_Task details_
In the data, extract each line that holds the string "agent".
======== Information given
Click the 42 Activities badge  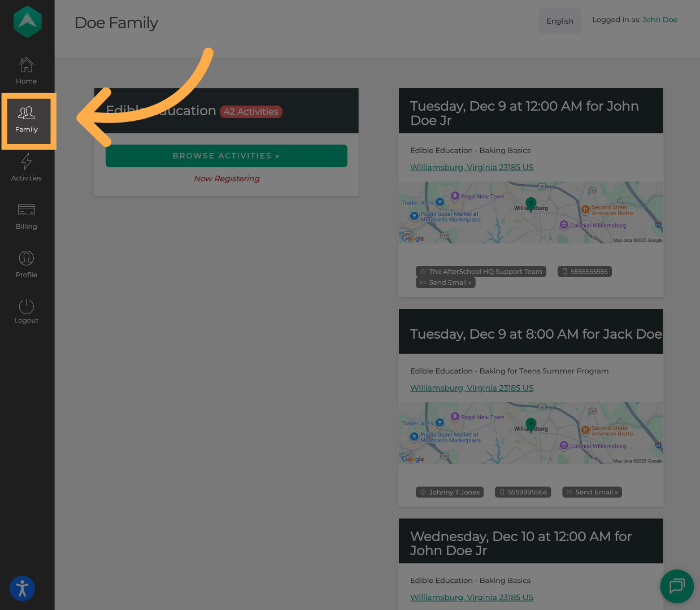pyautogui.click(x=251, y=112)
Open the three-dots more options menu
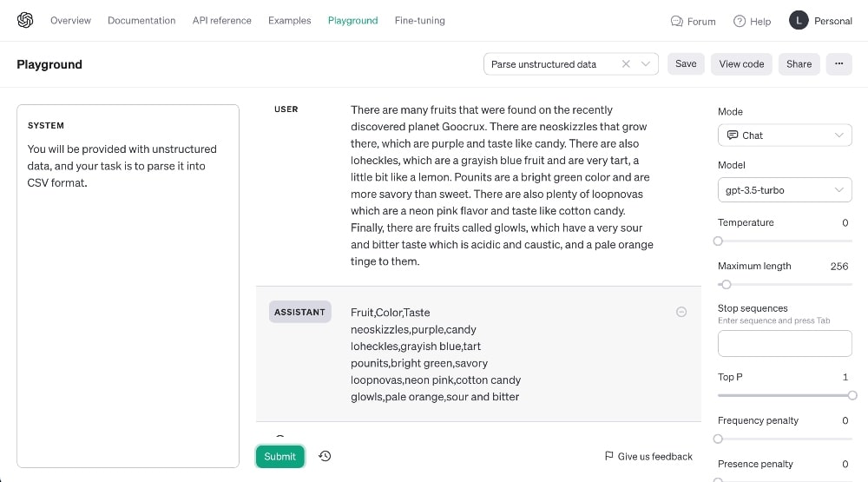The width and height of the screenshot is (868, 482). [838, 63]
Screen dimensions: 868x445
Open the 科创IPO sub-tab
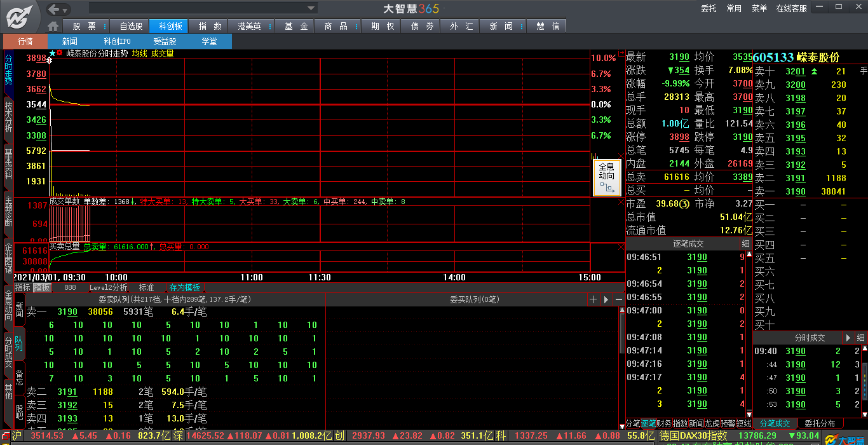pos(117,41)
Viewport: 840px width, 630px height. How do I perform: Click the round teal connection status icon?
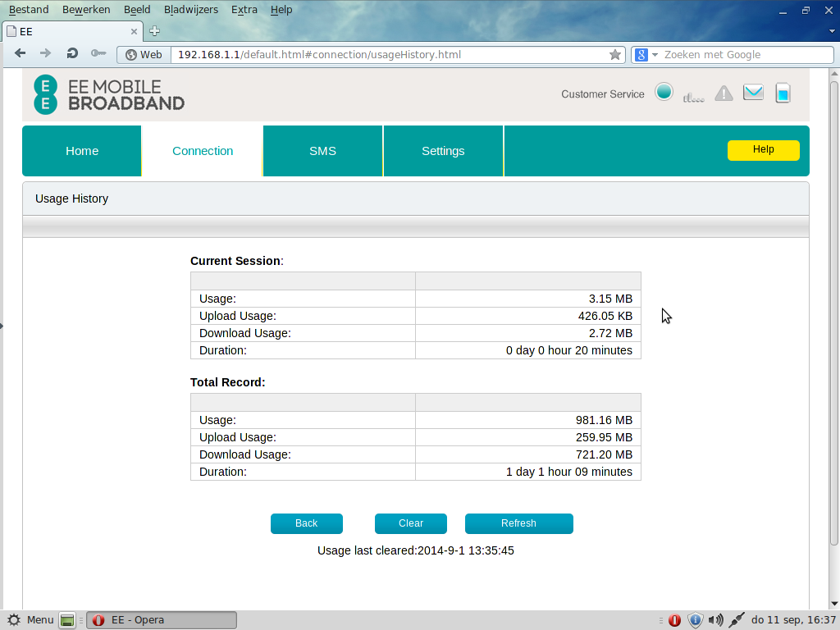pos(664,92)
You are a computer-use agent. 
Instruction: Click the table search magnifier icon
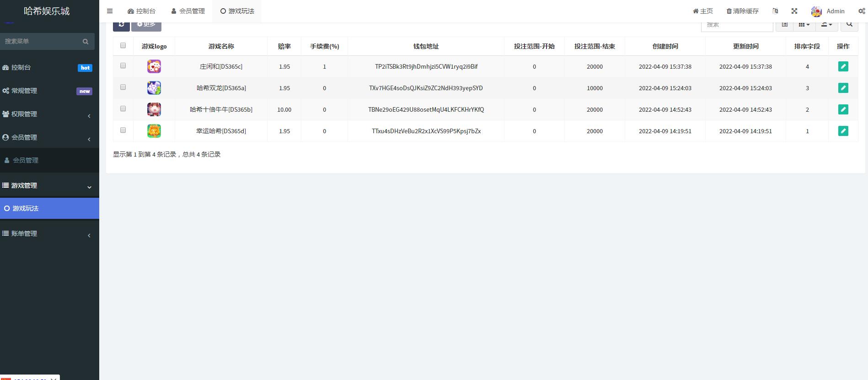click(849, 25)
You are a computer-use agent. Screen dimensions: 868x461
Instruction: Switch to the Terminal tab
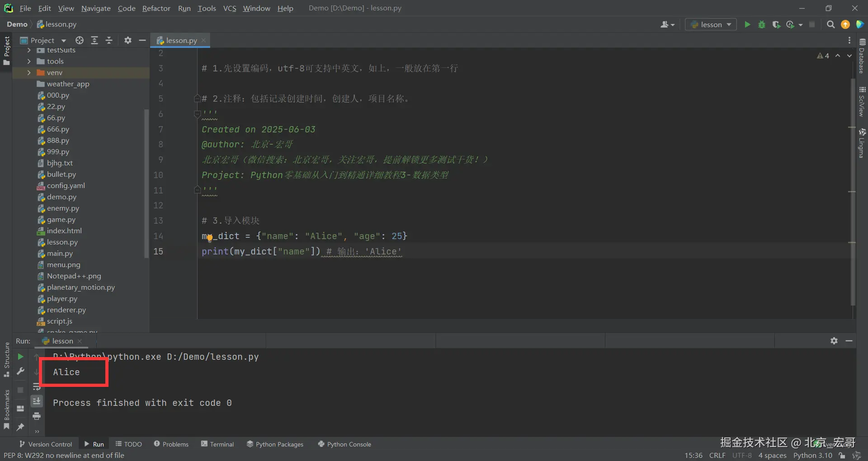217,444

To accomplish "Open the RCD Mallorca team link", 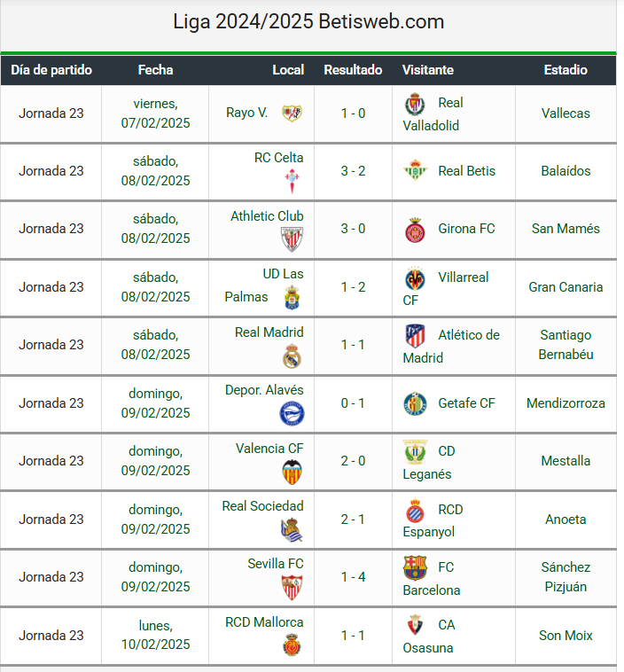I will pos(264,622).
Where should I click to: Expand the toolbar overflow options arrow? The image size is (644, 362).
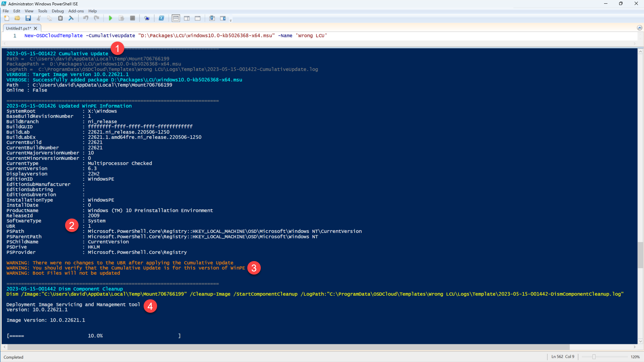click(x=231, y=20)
================
======== Information given
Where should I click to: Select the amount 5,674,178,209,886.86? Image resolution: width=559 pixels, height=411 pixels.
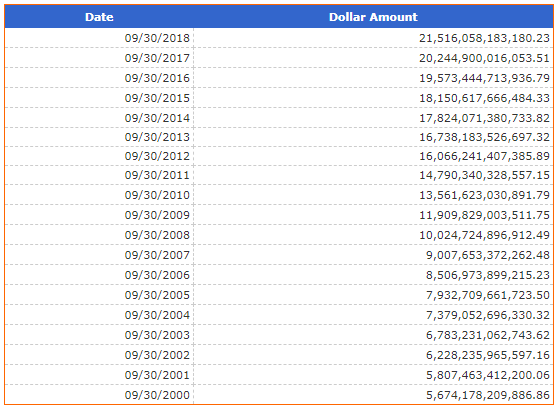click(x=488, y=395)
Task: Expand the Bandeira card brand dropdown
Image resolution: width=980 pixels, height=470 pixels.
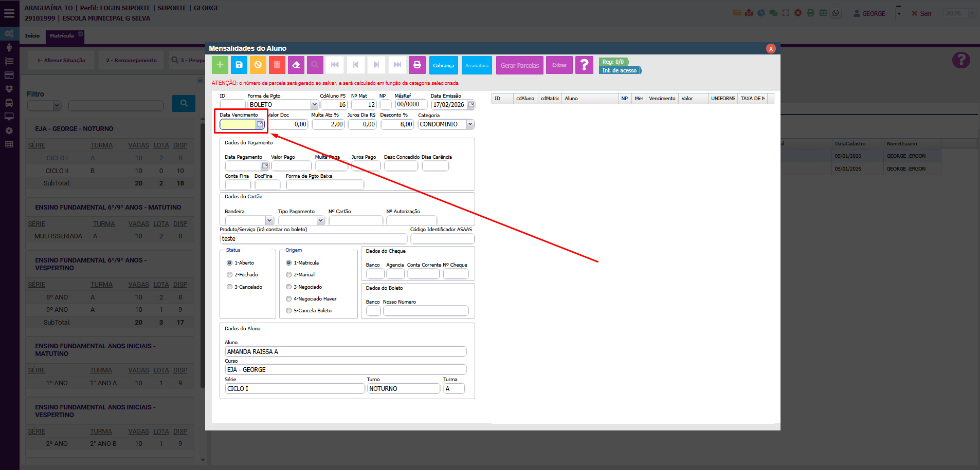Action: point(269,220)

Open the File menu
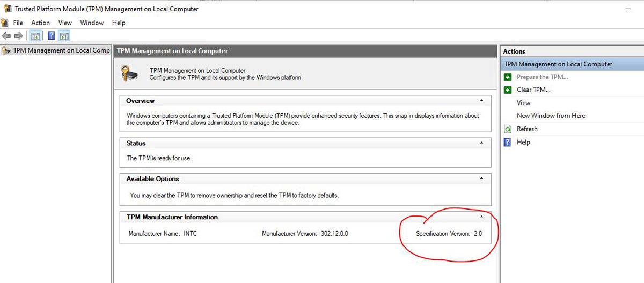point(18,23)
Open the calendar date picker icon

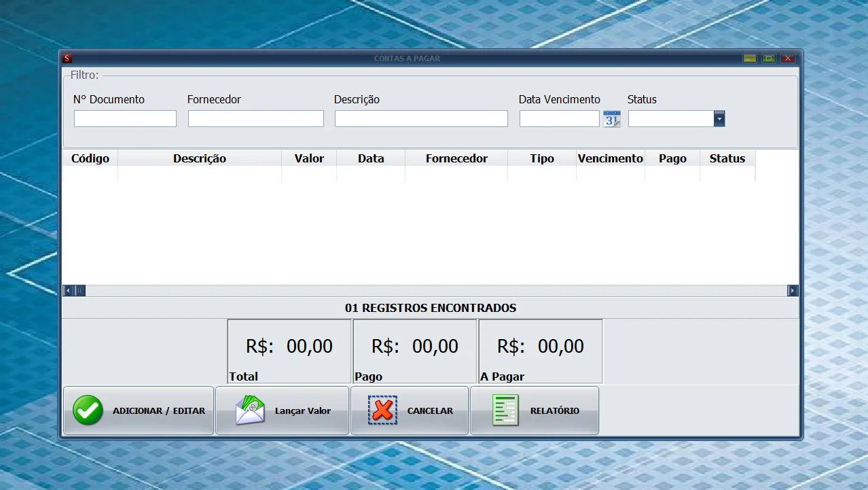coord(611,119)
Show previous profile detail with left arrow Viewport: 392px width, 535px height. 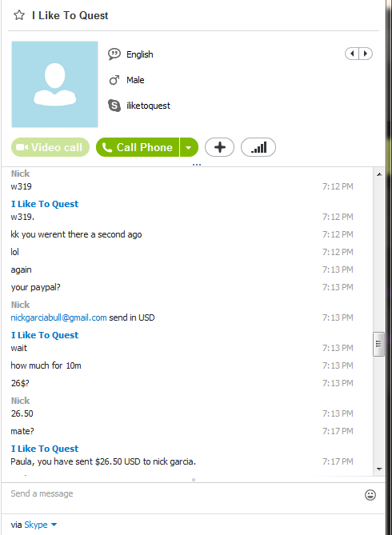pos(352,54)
================
======== Information given
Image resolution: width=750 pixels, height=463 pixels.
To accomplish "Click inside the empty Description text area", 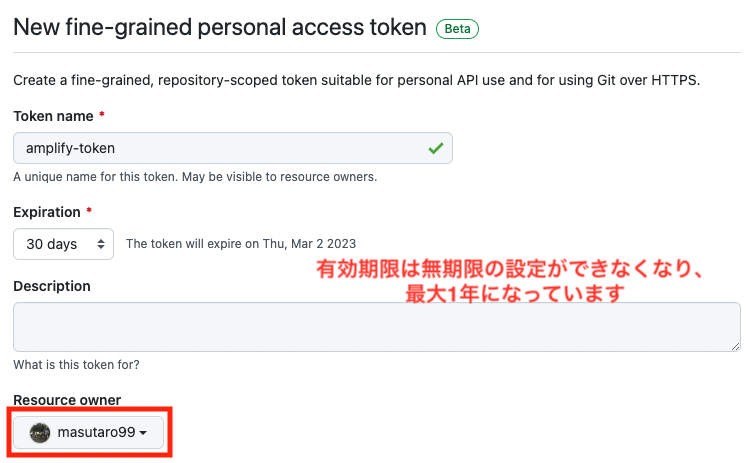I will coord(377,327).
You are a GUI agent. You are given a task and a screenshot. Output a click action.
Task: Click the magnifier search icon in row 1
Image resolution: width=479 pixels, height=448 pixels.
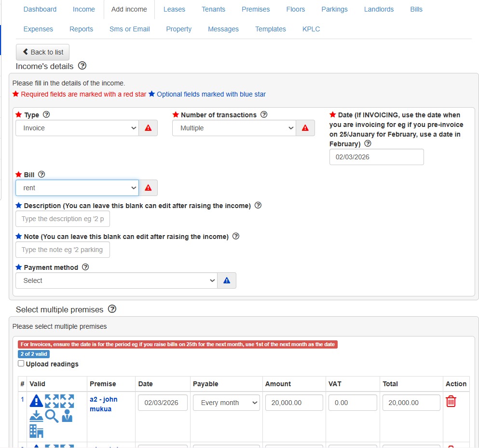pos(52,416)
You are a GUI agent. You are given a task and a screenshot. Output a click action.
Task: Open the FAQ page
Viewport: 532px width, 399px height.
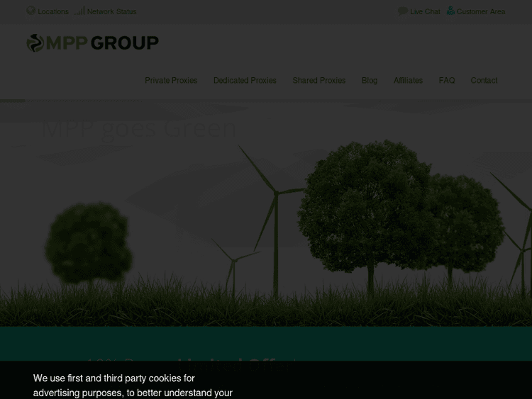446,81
================
_Task response_
You are a computer-use agent. 
You are a computer-use agent. Screen dimensions: 868x461
You are a GUI agent. You are given a task and a screenshot. Output a click action.
You are a GUI agent. You are given a task and a screenshot. Output a click action.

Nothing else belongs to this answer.